India Stock Market regulator, SEBI – Securities and Exchange Board of India unveiled a new set of measures, including reducing the trading band for a wide category of stocks and capping single orders at nearly $2 million, to prevent future flash crashes. The new set of rules come after an erroneous trade order of more than $125 million from a broker at Emkay Global Financial Services sent shares sharply lower in October. Read more on: Nifty Plunges on Glitch – Spooks Indian Equity Markets Traders
Under new guidelines from SEBI, Stock Exchanges will not be able to accept single orders for stocks, equity derivatives or exchange traded funds of more than 100 million rupees ($1.8 million) in value. The restriction applies to orders for stocks, exchange-traded funds, index futures and equity futures. In addition, the regulator narrowed the trading band for stocks that also trade on derivatives markets to 10% from 20%, although exchanges will be able to adjust the band in increments of 5% depending on market conditions. SEBI also directed brokerages to set internal limits on the cumulative value of un-executed orders, while directing them to reduce risk when 90% of the collateral for margin trading is utilized. All un-executed orders will be canceled once that threshold is reached, and all new orders will be checked for sufficiency of margins. Exchanges have a month to institute the new rules, and can set “more stringent norms based on their assessment,” according to the regulator. The NSE – National Stock Exchange of India Ltd., the nation’s largest bourse, controls more than 90% of India’s $28 billion equity derivatives market including the Nifty Index and handles 75% of stock trades. The exchange began trading equities electronically in 1994, prompting the 137-year-old BSE, which runs the BSE India Sensitive Index BSE-Sensex, to follow suit.

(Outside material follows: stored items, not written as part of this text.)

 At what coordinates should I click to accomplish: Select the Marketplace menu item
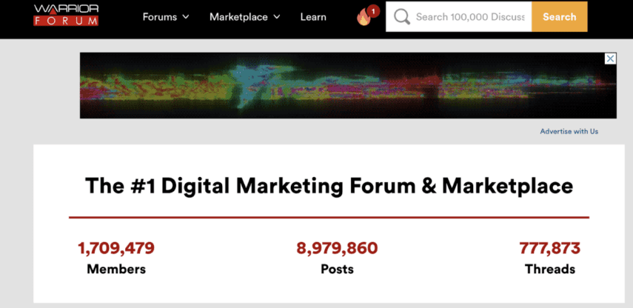238,17
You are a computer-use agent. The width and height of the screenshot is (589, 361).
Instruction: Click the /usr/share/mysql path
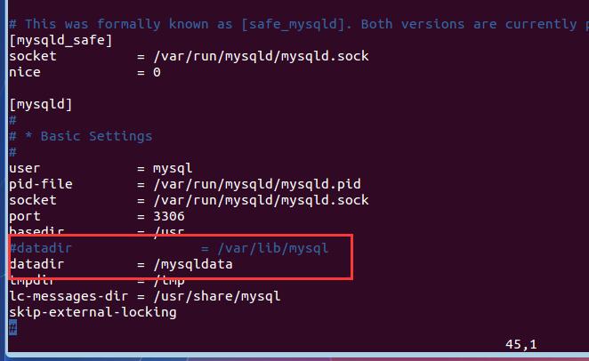[217, 296]
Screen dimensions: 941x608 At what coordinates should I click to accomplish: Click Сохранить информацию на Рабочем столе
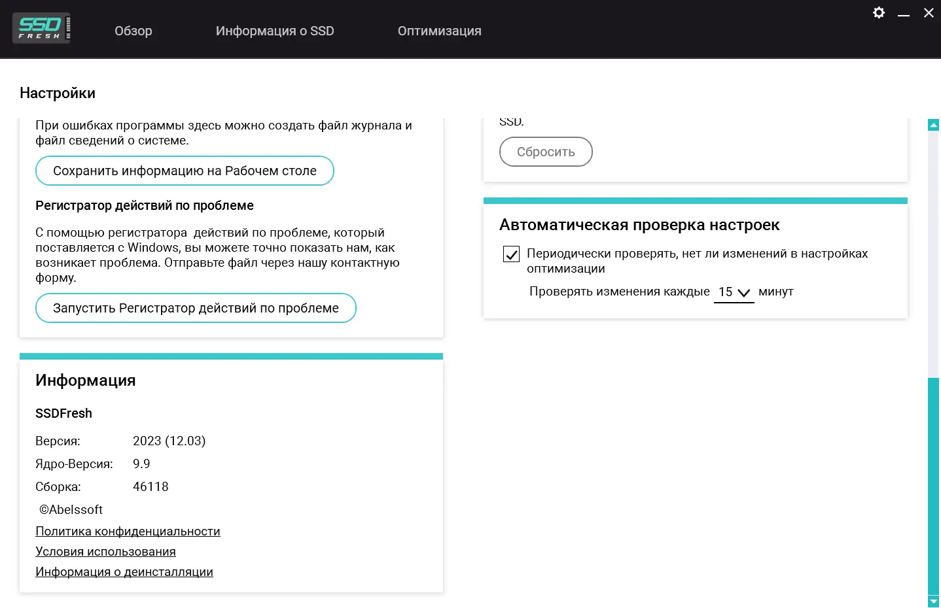(185, 171)

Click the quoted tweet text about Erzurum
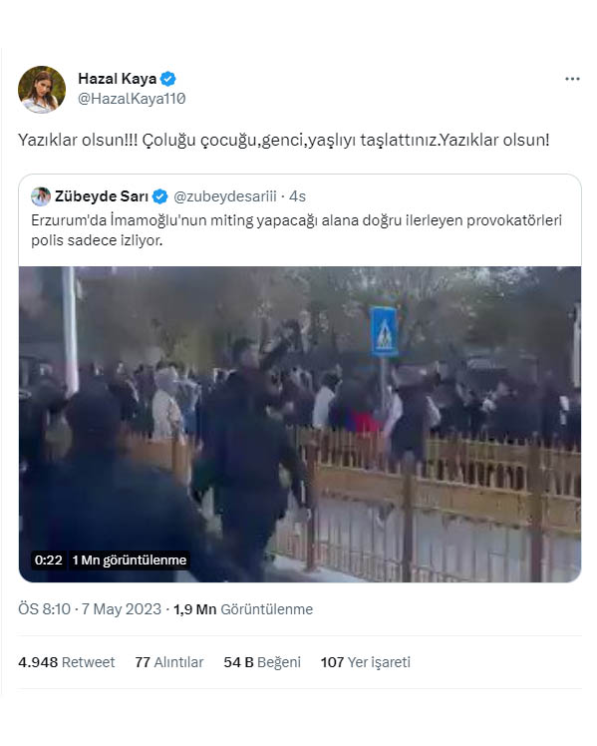297,230

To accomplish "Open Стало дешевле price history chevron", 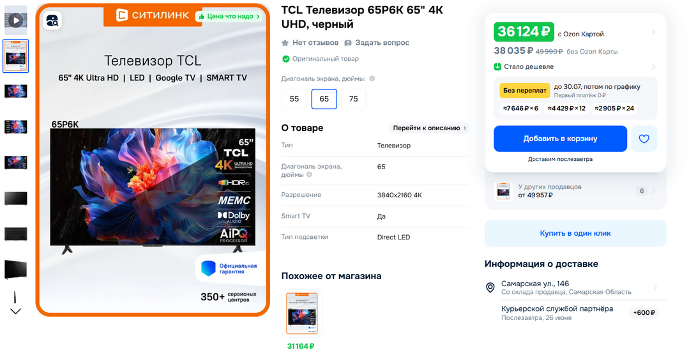I will point(653,67).
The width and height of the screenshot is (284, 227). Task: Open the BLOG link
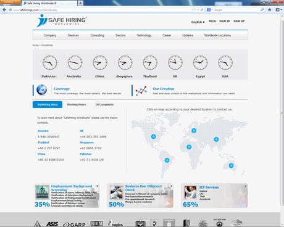point(212,21)
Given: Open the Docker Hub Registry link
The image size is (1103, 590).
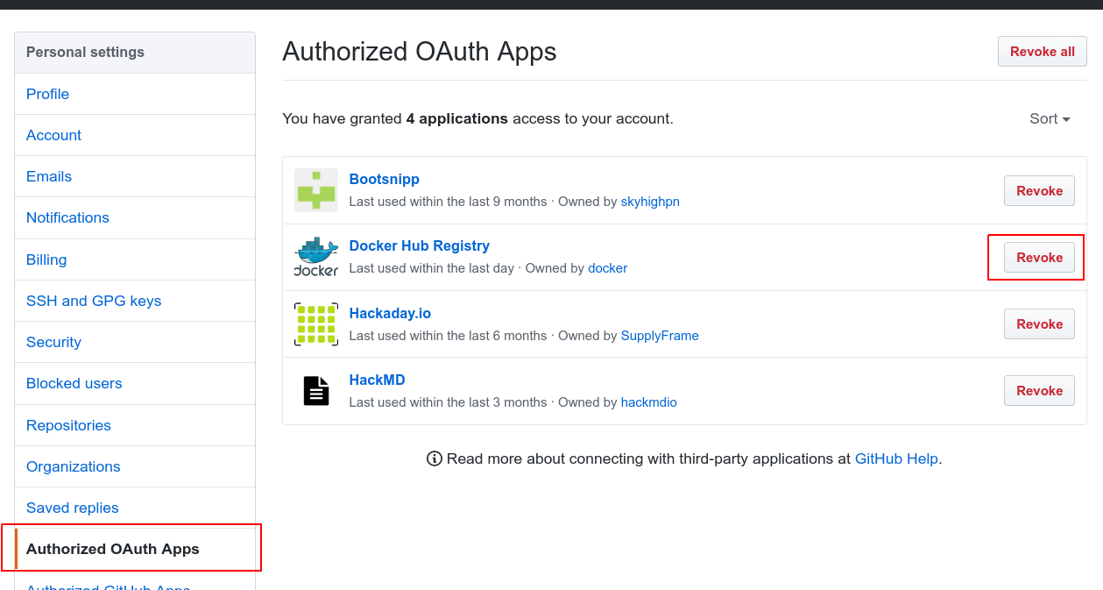Looking at the screenshot, I should [419, 245].
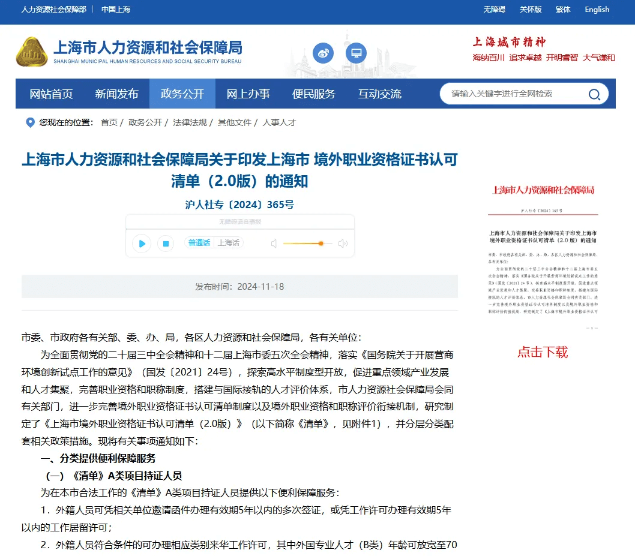
Task: Mute audio via the left speaker icon
Action: point(273,244)
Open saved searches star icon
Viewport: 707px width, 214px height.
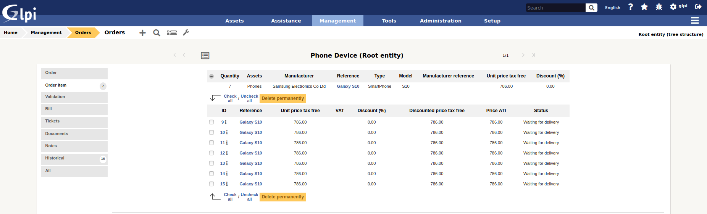pyautogui.click(x=644, y=7)
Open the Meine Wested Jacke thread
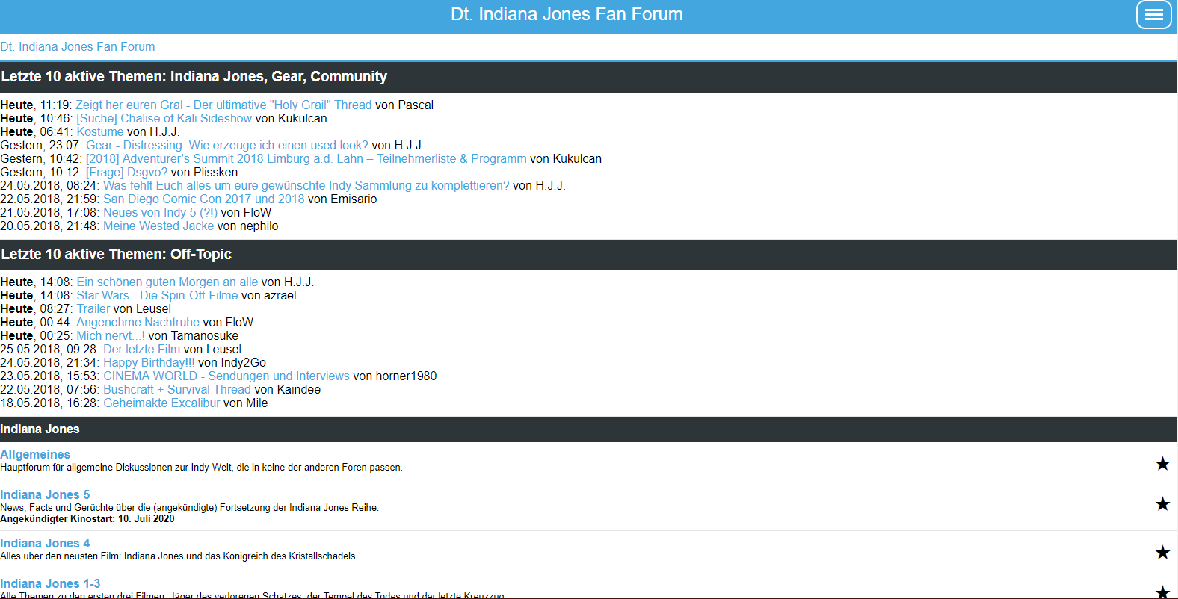 158,226
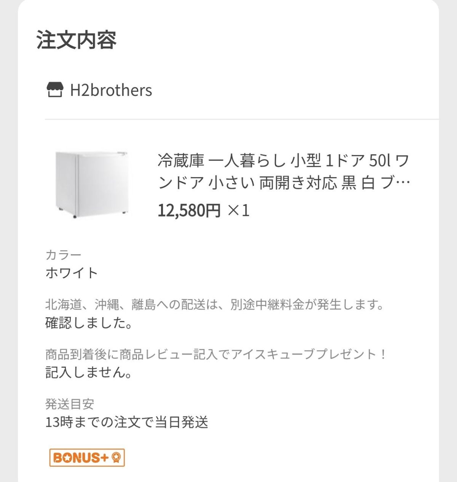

India’s Inflation unexpectedly cooled in November to its weakest pace in 10 months. The wholesale price index (WPI), India’s main Inflation gauge, rose 7.24% from a year earlier, below expectations for a rise of 7.6% and below October’s 7.45%. An easing in annual fuel and manufacturing inflation helped rein in price pressures. The RBI though may not be impressed enough to cut interest rates next week as price gains still remain above its comfort level. The inflation data comes after a spike in industrial output in October and data indicating that infrastructure output and investment is picking up, raising hopes a long slide in India’s economic growth is coming to an end. RBI – Reserve Bank of India Governor Duvvuri Subbarao may wait for more evidence that inflation is on an easing trend before heeding Finance Minister P. Chidambaram’s call for cheaper credit to back a government policy overhaul.